§ **AIM**:
Copy the part of the records below that begins with the line containing "will [x=946, y=657]." and ends with the line containing "Action: click(195, 292)", keeping every line unchanged.

§ **Rows on where targets appear**:
----

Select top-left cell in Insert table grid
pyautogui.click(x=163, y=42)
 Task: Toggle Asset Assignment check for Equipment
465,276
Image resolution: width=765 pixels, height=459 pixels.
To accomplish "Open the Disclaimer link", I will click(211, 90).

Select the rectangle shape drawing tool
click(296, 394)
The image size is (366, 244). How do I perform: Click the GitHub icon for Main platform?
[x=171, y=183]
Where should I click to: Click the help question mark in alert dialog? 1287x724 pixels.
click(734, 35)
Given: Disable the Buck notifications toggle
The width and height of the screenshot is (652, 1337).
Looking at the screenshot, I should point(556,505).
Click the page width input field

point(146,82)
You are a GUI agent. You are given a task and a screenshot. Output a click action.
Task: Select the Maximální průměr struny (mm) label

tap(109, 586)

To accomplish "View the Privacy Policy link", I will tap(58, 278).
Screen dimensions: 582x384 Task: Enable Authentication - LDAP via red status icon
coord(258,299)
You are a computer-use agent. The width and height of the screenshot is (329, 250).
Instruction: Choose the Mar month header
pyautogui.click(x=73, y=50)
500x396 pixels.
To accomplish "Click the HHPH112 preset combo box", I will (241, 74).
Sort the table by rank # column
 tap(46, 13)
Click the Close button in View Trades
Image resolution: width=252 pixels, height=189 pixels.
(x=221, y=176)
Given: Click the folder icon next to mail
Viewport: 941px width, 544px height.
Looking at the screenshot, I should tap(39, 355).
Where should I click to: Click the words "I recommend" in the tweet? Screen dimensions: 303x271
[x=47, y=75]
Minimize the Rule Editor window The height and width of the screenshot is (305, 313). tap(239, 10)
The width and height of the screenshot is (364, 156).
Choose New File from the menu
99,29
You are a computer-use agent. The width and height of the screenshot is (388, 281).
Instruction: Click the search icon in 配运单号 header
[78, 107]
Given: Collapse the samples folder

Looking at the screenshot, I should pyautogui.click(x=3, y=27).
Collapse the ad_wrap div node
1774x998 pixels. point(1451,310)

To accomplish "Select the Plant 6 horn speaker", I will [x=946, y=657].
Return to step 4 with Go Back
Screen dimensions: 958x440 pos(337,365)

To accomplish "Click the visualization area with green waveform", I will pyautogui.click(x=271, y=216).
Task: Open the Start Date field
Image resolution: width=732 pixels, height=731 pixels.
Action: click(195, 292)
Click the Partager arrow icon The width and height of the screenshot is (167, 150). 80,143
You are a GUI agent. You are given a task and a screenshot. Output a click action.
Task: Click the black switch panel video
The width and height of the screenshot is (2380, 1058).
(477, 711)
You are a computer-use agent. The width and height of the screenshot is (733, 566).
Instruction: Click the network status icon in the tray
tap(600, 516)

----

§ **SOLUTION TO THIS EXERCISE**:
To accomplish "Select the Plant 6 horn speaker", I will [x=946, y=657].
Return to step 4 with Go Back
Screen dimensions: 958x440 pos(337,365)

To accomplish "Click the visualization area with green waveform", I will pyautogui.click(x=271, y=216).
Task: Open the Start Date field
Image resolution: width=732 pixels, height=731 pixels.
Action: click(195, 292)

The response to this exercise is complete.